BROWN, Circuit Judge:

Pursuant to § 105(b)(2) of the Federal Mine Safety and Health Act of 1977 (“the Mine Act”), 30 U.S.C. § 815(b)(2), Performance Coal Company (“Performance Coal”) petitioned the Federal Mine Safety and Health Review Commission (“the Commission”) for temporary relief from restrictions the Mine Safety and Health Administration (“MSHA”) imposed on it. The Commission denied that relief. But we grant Performance Coal’s petition for review because the Commission’s interpretation of § 105(b)(2) is simply untenable.

I

This case is the product of catastrophic facts. On April 5, 2010, a mine disaster occurred in Performance Coal’s Upper Big Branch Mine in West Virginia. Tragically, twenty-nine miners lost their lives. Within hours of the explosion, MSHA, acting pursuant to its statutory authority, issued an order seizing control of the mine in an attempt “to insure the safety of any person *236 in the coal ... mine.... ” 30 U.S.C. § 813(k) (§ 103(k) of the Mine Act). 1

MSHA’s original order focused on the rescue of trapped miners; it required Performance Coal to secure the Secretary of Labor’s approval before taking any action to recover or restore operations in the mine.
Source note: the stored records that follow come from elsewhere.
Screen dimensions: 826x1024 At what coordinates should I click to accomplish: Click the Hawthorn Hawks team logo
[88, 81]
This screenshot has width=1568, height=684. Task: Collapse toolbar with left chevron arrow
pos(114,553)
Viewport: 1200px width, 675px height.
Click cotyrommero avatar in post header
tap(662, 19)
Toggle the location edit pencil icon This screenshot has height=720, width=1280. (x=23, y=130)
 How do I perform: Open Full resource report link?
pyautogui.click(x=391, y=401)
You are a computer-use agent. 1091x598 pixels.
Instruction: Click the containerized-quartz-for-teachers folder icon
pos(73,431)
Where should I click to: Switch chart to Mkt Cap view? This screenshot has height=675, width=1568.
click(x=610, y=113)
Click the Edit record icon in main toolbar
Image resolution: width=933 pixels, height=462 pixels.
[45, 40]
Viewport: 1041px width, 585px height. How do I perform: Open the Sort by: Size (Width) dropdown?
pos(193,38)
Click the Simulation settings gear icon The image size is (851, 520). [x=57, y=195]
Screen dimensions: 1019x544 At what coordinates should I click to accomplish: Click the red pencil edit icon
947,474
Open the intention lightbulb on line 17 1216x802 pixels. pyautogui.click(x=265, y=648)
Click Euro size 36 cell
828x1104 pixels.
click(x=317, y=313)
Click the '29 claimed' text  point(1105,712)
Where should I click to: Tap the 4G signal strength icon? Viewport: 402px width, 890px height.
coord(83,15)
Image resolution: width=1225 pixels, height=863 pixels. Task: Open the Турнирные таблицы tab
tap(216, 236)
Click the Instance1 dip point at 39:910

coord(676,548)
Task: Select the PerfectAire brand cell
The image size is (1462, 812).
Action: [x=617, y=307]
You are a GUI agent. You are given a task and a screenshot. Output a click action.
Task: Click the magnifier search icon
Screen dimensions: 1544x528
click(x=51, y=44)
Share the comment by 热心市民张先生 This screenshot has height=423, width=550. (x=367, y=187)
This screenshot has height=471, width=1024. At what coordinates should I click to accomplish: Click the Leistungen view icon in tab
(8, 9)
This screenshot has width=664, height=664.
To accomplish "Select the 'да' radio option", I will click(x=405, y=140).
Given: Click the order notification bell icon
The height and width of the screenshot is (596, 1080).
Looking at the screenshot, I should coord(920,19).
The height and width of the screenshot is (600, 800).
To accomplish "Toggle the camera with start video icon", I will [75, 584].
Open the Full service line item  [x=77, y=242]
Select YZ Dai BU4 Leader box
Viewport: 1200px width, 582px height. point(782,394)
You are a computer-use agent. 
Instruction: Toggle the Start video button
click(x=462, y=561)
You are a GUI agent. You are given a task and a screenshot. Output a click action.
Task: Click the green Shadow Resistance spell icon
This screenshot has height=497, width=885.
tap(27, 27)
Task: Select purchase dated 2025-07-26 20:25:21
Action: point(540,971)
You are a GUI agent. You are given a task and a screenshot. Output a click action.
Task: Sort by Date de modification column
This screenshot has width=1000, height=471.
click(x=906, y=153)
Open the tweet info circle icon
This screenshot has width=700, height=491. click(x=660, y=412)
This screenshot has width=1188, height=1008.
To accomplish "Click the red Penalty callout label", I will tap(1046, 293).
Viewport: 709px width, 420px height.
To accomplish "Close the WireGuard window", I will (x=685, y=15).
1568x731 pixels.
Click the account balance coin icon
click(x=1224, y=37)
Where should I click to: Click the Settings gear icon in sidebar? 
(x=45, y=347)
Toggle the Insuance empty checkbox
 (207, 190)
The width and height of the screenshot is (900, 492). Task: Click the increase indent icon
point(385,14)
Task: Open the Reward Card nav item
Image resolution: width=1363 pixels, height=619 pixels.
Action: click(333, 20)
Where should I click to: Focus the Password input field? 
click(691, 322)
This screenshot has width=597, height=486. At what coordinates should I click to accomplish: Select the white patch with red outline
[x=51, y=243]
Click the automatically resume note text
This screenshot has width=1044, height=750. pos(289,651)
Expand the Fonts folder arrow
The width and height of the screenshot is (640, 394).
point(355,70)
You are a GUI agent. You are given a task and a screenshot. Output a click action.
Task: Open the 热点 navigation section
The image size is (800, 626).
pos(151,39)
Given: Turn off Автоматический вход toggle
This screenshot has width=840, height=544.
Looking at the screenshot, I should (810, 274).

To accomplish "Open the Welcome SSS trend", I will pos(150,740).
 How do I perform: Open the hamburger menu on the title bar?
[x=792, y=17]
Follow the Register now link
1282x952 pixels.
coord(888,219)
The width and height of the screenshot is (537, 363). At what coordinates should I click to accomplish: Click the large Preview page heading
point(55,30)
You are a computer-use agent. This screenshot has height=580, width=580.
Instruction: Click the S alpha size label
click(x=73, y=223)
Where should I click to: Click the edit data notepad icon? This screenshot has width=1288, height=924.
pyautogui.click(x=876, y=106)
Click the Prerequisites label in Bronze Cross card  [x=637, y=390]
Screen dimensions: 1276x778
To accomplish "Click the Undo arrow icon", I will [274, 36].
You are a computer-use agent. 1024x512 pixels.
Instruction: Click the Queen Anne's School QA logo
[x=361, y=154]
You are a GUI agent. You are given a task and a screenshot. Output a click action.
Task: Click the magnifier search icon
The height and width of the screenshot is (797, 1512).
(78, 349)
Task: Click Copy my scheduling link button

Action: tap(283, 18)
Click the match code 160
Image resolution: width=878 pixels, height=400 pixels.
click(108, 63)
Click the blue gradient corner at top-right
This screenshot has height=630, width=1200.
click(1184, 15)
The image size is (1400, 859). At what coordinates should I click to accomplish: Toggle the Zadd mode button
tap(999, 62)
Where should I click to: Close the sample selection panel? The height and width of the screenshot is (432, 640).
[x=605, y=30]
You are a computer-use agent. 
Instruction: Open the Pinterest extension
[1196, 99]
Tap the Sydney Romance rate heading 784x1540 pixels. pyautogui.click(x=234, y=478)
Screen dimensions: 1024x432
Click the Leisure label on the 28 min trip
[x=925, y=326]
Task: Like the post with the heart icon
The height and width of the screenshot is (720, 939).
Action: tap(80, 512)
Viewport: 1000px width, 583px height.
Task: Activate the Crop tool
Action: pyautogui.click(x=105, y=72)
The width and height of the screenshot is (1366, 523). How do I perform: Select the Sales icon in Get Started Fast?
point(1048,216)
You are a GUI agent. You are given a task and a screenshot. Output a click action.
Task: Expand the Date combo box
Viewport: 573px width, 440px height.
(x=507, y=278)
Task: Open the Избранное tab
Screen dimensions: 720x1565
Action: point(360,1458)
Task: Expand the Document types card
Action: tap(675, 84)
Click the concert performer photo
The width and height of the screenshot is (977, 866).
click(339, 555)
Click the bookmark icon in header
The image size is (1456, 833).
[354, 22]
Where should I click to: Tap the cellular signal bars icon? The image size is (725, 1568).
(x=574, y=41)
In the months immediately following MSHA’s issuance of the original order, the agency modified that order more than sixty times — first to rescue and recover trapped miners and then to facilitate investigation of the accident site.

When rescue and recovery efforts were completed, Performance Coal, MSHA, and several other entities began preparations for the formal investigation, a process that would entail the collection, examination, and documentation of evidence; the determination of the accident’s cause; and the assessment of Performance Coal’s potential criminal liability. Because this formal investigation required prolonged underground activity, for several weeks in June 2010, pre-investigation teams surveyed the mine to ensure the site’s safety for the formal investigation teams who would travel underground.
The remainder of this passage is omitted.